[Opening INPUT RECORDS section]
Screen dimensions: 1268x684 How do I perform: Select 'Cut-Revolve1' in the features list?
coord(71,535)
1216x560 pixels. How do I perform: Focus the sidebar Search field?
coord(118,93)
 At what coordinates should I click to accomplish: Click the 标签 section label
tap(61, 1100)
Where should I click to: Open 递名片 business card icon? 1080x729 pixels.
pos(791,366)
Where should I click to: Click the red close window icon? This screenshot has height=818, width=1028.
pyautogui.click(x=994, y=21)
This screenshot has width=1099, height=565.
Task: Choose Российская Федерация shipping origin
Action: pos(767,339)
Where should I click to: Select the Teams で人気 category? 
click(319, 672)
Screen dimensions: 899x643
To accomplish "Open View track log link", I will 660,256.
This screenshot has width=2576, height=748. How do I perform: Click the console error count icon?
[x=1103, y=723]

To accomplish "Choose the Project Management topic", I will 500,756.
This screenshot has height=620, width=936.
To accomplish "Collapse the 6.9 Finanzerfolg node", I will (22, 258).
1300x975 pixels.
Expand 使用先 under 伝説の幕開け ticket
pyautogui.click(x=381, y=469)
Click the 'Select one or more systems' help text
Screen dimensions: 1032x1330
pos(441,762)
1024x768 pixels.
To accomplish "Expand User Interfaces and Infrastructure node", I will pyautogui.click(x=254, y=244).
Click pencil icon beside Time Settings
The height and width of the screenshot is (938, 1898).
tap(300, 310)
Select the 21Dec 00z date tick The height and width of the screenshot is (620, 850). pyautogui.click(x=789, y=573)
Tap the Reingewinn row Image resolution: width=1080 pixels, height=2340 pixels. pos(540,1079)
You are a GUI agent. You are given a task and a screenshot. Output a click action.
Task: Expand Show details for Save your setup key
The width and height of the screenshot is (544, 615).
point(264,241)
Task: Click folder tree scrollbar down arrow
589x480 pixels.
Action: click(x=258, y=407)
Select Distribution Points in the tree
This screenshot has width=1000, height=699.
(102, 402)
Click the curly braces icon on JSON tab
[Closing INPUT RECORDS section]
**WHAT IS EXPECTED:** Every line above needs to be retyped exactly.

**EXERCISE RESULT:**
Screen dimensions: 1268x684 How do I perform: Select 'Cut-Revolve1' in the features list?
coord(71,535)
1216x560 pixels. How do I perform: Focus the sidebar Search field?
coord(118,93)
 At what coordinates should I click to accomplish: Click the 标签 section label
tap(61, 1100)
Where should I click to: Open 递名片 business card icon? 1080x729 pixels.
pos(791,366)
Where should I click to: Click the red close window icon? This screenshot has height=818, width=1028.
pyautogui.click(x=994, y=21)
This screenshot has width=1099, height=565.
Task: Choose Российская Федерация shipping origin
Action: pos(767,339)
Where should I click to: Select the Teams で人気 category? 
click(319, 672)
Screen dimensions: 899x643
To accomplish "Open View track log link", I will 660,256.
This screenshot has width=2576, height=748. How do I perform: Click the console error count icon?
[x=1103, y=723]

To accomplish "Choose the Project Management topic", I will 500,756.
This screenshot has height=620, width=936.
To accomplish "Collapse the 6.9 Finanzerfolg node", I will (22, 258).
1300x975 pixels.
Expand 使用先 under 伝説の幕開け ticket
pyautogui.click(x=381, y=469)
Click the 'Select one or more systems' help text
Screen dimensions: 1032x1330
pos(441,762)
1024x768 pixels.
To accomplish "Expand User Interfaces and Infrastructure node", I will pyautogui.click(x=254, y=244).
Click pencil icon beside Time Settings
The height and width of the screenshot is (938, 1898).
tap(300, 310)
Select the 21Dec 00z date tick The height and width of the screenshot is (620, 850). pyautogui.click(x=789, y=573)
Tap the Reingewinn row Image resolution: width=1080 pixels, height=2340 pixels. pos(540,1079)
You are a GUI agent. You are given a task and a screenshot. Output a click action.
Task: Expand Show details for Save your setup key
The width and height of the screenshot is (544, 615).
point(264,241)
Task: Click folder tree scrollbar down arrow
589x480 pixels.
Action: click(x=258, y=407)
Select Distribution Points in the tree
This screenshot has width=1000, height=699.
(102, 402)
Click the curly braces icon on JSON tab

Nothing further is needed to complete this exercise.